It’s been years since I looked at the details of compile times. From what I recall, the flow involves multiple separate applications invoked by nvcc, with a number of files being used for communication between components. That is likely responsible for basic overhead that dominates the compilation of short files.
While JIT compilation from PTX was part of the CUDA build flow from the beginning, JIT compilation from high-level source is a late addition, and the design goals are probably reflected in the speed of the respective compiler components. As Allan noted, ever since JIT compilation from HLL source was added as a feature, compile times have generally improved.

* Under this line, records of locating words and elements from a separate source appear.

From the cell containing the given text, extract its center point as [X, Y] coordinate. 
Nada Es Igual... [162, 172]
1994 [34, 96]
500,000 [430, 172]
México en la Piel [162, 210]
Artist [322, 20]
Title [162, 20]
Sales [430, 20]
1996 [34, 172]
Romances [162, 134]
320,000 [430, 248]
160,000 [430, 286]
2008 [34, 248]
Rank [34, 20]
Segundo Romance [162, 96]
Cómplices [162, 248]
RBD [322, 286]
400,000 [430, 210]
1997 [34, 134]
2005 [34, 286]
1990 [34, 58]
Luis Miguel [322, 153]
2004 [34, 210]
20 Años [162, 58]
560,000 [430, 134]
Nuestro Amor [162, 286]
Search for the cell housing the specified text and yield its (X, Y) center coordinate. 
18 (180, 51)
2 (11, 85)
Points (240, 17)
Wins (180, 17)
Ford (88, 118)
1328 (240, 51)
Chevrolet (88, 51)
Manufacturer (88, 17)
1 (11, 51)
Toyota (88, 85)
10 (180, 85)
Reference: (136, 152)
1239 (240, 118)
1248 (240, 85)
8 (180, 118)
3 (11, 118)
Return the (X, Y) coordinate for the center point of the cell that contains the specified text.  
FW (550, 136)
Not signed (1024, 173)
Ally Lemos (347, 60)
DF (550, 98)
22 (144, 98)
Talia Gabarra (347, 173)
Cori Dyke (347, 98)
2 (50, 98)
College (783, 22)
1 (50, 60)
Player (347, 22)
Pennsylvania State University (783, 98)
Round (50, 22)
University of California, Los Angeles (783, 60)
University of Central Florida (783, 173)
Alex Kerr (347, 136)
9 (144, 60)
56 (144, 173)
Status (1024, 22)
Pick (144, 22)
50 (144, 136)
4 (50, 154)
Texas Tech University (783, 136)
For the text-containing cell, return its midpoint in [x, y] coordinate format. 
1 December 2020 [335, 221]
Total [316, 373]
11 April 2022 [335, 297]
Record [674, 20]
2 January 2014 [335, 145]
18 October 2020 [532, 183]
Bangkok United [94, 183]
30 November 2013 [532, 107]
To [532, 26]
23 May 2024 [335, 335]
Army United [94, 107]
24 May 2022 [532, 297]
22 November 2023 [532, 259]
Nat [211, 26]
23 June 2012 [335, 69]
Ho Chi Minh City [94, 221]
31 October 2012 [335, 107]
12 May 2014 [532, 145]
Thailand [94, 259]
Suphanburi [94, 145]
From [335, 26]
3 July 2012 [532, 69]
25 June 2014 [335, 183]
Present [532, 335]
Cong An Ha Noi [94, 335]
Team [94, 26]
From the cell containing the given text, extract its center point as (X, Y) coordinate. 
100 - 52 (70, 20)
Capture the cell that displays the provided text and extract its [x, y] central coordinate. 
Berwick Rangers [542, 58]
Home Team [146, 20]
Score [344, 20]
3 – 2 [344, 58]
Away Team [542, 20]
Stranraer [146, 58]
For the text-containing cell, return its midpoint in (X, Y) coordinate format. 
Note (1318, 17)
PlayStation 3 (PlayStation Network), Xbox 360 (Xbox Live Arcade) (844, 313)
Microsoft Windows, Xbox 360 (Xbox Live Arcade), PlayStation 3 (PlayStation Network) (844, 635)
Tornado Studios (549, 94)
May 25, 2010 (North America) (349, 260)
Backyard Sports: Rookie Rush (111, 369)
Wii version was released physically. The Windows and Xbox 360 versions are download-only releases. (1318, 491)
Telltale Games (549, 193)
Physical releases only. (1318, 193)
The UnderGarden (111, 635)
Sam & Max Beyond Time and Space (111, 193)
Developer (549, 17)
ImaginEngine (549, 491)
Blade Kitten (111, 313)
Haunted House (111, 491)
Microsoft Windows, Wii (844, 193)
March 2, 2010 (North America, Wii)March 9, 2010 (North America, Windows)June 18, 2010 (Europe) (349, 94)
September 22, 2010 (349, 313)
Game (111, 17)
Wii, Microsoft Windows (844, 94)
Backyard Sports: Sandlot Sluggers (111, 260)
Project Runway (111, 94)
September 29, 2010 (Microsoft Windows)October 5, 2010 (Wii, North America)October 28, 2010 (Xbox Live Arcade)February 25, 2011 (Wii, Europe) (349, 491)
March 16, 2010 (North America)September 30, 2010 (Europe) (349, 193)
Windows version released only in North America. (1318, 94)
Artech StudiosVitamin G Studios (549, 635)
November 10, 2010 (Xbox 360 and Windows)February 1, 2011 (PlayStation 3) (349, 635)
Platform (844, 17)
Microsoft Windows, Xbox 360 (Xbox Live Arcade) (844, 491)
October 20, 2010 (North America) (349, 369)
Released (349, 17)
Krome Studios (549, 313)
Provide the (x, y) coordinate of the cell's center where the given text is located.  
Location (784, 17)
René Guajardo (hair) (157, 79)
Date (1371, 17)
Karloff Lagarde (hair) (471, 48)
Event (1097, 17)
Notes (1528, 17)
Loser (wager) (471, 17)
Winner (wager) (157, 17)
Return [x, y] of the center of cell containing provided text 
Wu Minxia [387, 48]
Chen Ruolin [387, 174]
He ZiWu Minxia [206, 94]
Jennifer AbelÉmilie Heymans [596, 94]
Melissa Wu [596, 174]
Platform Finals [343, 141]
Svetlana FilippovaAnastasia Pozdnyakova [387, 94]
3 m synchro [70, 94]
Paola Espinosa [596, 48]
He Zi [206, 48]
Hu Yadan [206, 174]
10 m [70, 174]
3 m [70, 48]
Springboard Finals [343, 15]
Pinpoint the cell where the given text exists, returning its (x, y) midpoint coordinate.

The default settings of the CUDA tool chain are for full optimization, which means there are a ton of optimization passes that run inside LLVM. There isn’t even a convenient -O[1|2|3] switch one can pass to the LLVM compiler, like one could with the old Open64 compiler, in order to turn off a bunch of these passes. Lowering the optimization level could improve compilation times quite a bit with Open64. Aggressive function inlining is one of the main culprits in ballooning the code size and thus compilation times.
If you are a user of the Intel compiler, you will be aware that builds at full optimization are pretty slow as well, although not quite as slow as with nvcc. No lunch (i.e., highly optimized code) is for free.
In practical terms, CUDA programmers facing excessive build times should keep filing bugs/RFEs with NVIDIA, so development effort can be applied where most needed.